[[ Excerpted text, beginning ]]
In November 1944 an unusual exchange of letters took place between the British Security Service MI5 and the Secret Intelligence Service (SIS) MI6.

“I think the behaviour of SIS in this case merits your attention, and possibly you may think that some protest should be addressed to them.”

“We discussed this case this morning, and came to the conclusion that we could justifiably register a protest with SIS”

[MI5 internal memoranda]

“The matter of Otto John between ‘our two departments... has gone astray'.”

[MI5 to MI6]

“I am afraid that I must agree that the matter was not treated [by MI6] with the care and attention it deserved and, particularly, that the undertakings we must be presumed to have accepted in the course of negotiations with MI5… appear to have been ignored or, at least, not taken as seriously as they obviously should have been.”
[[ Excerpted text, end ]]
[[ Record set, beginning ]]
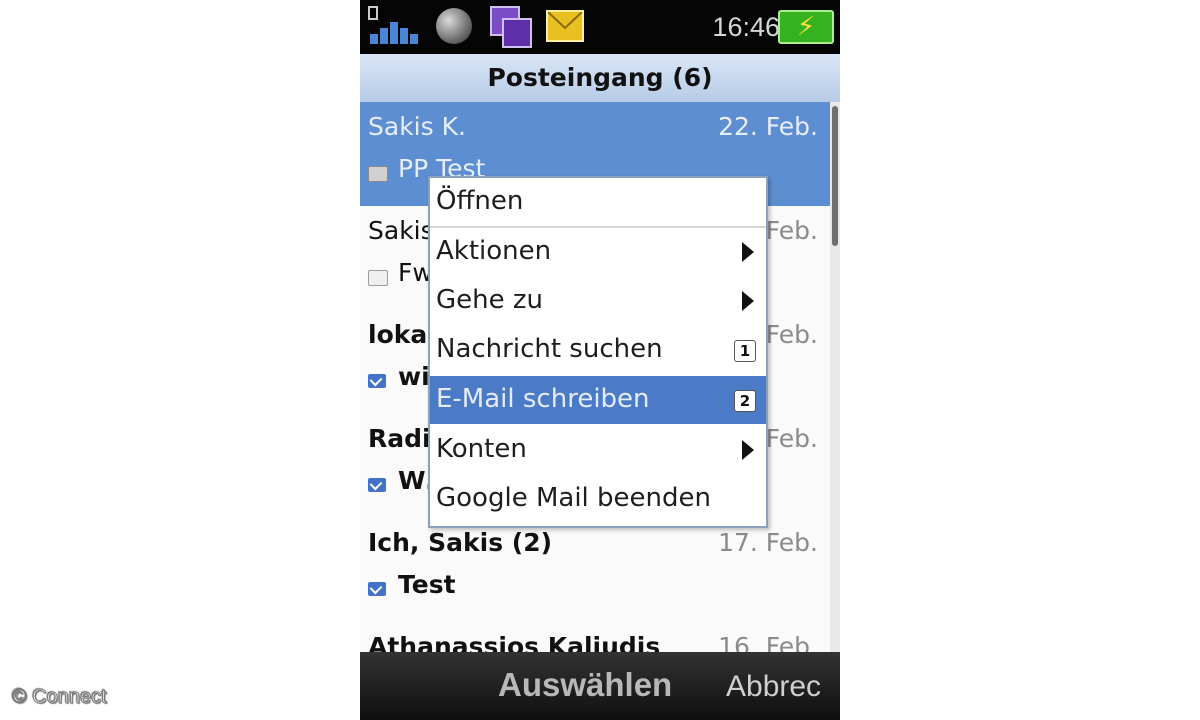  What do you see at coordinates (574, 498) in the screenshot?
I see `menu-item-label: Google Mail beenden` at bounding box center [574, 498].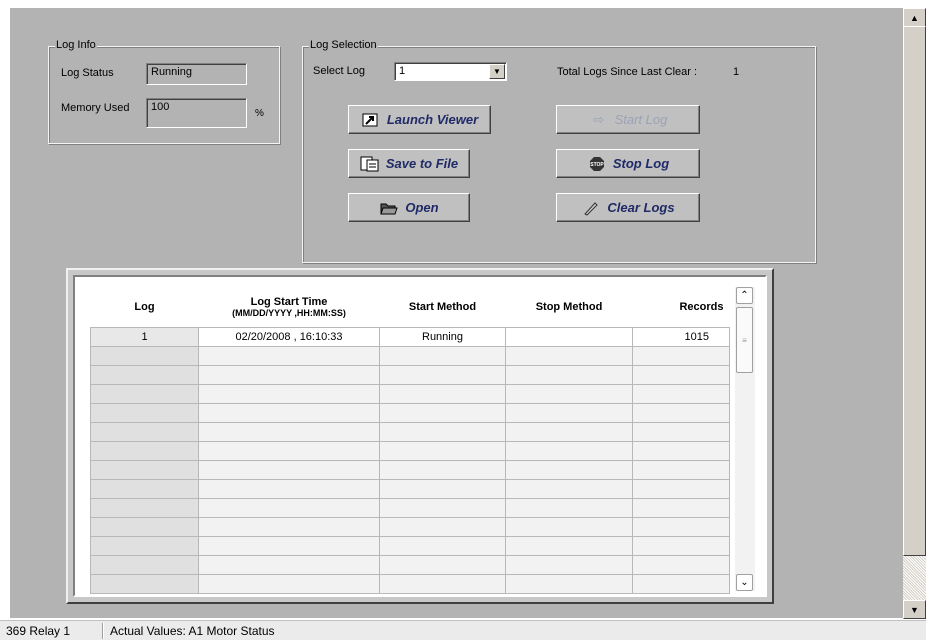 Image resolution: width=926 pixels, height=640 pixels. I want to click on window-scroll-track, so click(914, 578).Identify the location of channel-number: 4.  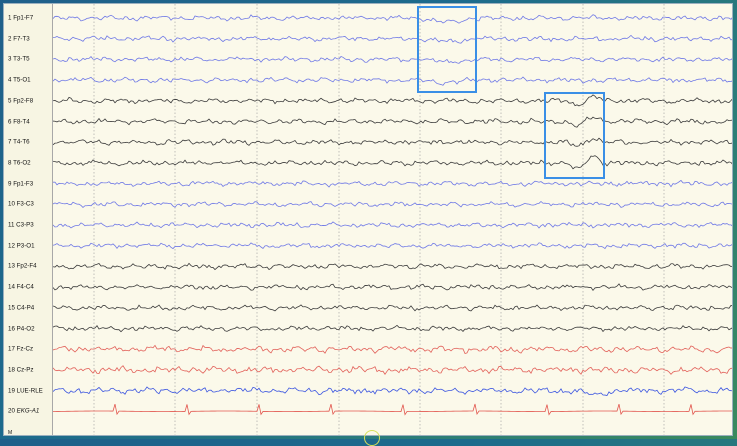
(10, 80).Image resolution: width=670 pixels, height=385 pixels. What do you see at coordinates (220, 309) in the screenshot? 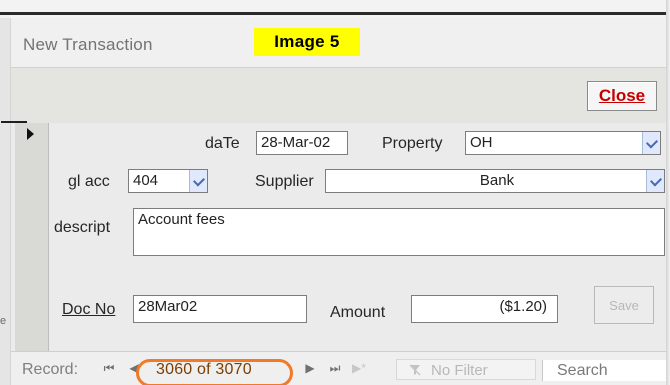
[[ Record set, end ]]
## Prompt A
According to the text about the MI5 and MI6 letters, when did the exchange of letters take place?
## Prompt B
Summarize the text about the MI5 and MI6 letters in two sentences.
## Prompt C
Please carry on the text about the MI5 and MI6 letters from its last sentence.
The items are separate material and are not connected to the text about the MI5 and MI6 letters.

## Exercise output A
It took place in November 1944.

## Exercise output B
In November 1944, MI5 and MI6 exchanged unusual letters over the matter of Otto John, and MI5 staff agreed internally that they could justifiably protest about MI6's behavior. The reply conceded that MI6 had not treated the matter with the care it deserved and that undertakings given in negotiations with MI5 appear to have been ignored or not taken seriously enough.

## Exercise output C
[MI6 to MI5]
At the heart of the dispute was a certain Dr Otto John, a member of the July 1944 plot to kill Hitler, codenamed Operation Valkyrie. A senior lawyer with Deutsche Lufthansa airline, he travelled frequently to neutral Spain and Portugal on company business. Because of that he was drafted into the Abwehr, German military intelligence agency, to act as a go-between for the German plotters and western Allies. From 1942 he used his trips as cover to make contact with British diplomats - who were also spies - to discuss conditions for the “removal” of Adolf Hitler.
When the 20 July 1944 plot literally misfired, John fled Germany for Spain, flying a Lufthansa plane as second pilot and bypassing passenger checks. Very quickly he became a suspect, and Himmler’s secret services started hunting him down.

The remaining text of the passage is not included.